(Entries on locating words and elements)
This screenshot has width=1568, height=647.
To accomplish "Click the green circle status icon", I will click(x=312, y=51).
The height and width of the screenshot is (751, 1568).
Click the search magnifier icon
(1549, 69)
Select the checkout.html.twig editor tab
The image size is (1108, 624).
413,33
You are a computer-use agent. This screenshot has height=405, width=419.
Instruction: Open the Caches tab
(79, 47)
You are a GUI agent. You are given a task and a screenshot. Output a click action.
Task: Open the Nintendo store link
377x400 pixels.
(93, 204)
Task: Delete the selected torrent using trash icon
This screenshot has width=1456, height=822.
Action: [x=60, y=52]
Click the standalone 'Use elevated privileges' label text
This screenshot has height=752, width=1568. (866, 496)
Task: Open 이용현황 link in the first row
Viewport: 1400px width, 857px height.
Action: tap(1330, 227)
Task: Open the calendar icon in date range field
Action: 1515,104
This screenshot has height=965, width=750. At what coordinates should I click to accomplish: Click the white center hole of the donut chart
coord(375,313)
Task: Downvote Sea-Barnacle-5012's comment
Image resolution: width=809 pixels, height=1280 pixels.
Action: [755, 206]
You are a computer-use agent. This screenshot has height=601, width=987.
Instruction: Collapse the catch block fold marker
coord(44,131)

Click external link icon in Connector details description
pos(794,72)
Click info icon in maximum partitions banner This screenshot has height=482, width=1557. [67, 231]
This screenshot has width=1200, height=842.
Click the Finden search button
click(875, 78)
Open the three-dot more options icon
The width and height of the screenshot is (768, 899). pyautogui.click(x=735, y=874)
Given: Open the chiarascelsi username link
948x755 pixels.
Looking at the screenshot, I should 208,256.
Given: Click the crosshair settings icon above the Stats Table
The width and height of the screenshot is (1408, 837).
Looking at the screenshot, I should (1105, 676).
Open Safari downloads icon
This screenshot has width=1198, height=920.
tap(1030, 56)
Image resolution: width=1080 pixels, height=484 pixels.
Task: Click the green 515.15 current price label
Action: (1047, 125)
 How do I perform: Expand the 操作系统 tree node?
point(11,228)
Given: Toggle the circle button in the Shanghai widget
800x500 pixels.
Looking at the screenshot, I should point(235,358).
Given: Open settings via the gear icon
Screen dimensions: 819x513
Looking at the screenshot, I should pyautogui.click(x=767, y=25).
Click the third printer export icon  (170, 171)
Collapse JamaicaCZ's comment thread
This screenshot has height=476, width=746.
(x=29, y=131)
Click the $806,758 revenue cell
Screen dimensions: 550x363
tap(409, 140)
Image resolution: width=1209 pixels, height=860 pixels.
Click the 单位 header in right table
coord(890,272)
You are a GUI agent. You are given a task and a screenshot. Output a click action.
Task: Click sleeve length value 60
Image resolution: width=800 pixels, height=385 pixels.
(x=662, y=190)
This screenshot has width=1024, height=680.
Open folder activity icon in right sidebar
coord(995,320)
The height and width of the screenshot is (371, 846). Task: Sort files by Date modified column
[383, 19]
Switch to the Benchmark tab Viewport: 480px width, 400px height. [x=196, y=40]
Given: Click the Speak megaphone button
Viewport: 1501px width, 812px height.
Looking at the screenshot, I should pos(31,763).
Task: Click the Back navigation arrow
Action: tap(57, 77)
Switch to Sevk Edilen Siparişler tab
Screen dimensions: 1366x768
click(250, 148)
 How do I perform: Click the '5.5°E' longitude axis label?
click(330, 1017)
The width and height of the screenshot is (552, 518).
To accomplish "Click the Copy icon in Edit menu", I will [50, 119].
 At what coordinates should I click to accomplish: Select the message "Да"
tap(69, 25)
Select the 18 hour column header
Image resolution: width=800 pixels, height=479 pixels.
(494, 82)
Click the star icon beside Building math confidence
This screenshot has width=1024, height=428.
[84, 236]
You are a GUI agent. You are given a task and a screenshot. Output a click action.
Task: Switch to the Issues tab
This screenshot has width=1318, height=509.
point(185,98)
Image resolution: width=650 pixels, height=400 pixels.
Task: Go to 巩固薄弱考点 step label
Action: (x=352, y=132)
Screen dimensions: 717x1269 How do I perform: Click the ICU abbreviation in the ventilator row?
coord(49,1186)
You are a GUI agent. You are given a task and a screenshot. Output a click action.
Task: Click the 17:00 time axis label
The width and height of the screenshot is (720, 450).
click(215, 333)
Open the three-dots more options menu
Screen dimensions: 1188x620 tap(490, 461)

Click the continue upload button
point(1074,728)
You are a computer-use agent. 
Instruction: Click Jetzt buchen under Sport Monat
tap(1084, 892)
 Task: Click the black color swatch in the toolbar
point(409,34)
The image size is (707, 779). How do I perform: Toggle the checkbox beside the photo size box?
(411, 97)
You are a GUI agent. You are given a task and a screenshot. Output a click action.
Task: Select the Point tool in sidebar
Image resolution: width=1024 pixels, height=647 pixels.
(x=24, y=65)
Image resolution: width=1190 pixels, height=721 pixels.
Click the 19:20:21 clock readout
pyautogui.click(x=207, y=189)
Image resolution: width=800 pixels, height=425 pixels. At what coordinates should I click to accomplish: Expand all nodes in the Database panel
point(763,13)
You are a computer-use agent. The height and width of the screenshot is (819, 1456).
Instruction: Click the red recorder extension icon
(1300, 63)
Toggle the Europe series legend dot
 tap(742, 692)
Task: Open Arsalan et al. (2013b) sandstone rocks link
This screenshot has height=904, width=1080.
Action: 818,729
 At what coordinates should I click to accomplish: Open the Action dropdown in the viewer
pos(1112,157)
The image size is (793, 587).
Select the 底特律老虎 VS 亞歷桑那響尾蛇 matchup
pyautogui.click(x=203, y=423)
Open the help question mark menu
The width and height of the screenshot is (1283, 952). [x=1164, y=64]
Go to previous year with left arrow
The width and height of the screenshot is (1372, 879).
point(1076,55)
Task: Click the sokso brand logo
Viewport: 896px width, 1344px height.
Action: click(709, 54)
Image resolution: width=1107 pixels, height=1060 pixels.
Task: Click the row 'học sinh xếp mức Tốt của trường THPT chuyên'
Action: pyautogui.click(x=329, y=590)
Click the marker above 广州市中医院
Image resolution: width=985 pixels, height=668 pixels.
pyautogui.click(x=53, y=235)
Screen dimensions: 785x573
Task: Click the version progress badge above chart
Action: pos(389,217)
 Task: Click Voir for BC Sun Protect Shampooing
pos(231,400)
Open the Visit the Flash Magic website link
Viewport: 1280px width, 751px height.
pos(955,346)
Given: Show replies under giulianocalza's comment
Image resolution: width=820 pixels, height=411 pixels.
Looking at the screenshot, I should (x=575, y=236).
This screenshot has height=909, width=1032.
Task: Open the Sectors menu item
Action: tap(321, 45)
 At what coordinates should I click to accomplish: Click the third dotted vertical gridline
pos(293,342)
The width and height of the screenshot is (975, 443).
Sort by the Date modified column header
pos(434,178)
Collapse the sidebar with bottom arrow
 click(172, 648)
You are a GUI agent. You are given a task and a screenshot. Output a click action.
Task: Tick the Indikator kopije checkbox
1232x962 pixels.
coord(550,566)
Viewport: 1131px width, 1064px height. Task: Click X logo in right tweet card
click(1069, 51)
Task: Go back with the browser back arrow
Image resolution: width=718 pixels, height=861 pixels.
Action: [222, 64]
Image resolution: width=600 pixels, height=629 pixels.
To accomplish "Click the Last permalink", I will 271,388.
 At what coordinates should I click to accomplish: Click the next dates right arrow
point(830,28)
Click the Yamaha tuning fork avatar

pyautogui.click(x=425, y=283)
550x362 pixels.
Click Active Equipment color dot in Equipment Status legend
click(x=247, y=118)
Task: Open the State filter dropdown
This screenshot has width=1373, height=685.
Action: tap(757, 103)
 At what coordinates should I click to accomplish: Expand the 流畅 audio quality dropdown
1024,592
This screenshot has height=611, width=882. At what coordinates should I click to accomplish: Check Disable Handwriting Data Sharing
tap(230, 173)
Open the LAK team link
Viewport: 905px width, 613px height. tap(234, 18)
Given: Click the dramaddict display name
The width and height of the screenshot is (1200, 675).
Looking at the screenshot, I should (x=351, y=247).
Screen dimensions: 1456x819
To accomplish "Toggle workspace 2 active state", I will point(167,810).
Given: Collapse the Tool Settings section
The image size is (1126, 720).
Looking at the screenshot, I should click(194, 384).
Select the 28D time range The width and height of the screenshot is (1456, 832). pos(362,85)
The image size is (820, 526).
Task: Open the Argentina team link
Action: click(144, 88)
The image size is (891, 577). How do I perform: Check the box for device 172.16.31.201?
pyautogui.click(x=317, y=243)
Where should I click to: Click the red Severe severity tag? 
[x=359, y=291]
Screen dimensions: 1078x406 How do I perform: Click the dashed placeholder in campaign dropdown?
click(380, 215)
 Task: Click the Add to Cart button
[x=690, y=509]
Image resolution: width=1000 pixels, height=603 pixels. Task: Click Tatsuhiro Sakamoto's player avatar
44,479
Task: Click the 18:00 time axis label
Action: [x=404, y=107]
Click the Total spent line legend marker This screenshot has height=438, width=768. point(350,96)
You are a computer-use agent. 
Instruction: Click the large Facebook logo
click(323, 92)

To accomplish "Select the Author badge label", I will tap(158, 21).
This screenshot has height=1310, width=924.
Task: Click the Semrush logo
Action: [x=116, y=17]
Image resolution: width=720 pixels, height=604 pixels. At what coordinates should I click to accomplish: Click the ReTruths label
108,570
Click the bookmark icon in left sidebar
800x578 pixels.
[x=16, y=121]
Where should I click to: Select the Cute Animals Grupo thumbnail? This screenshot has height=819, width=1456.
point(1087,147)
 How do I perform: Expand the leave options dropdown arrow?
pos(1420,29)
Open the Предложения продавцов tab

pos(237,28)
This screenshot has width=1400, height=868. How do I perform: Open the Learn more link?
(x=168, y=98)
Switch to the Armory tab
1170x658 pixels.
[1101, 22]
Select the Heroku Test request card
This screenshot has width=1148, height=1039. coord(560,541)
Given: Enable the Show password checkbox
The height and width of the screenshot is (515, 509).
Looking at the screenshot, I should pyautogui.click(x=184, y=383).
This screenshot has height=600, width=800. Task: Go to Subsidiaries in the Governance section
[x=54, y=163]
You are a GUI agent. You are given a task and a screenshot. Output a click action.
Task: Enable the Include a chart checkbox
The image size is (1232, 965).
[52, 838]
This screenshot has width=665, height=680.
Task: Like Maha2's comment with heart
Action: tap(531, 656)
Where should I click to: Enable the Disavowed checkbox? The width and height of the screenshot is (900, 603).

| Directions for this task |
Pick out every line in the entries above that contains the word "card", and copy each one.

| Result for this exercise |
Viewport: 1131px width, 1064px height. Task: Click X logo in right tweet card
Select the Heroku Test request card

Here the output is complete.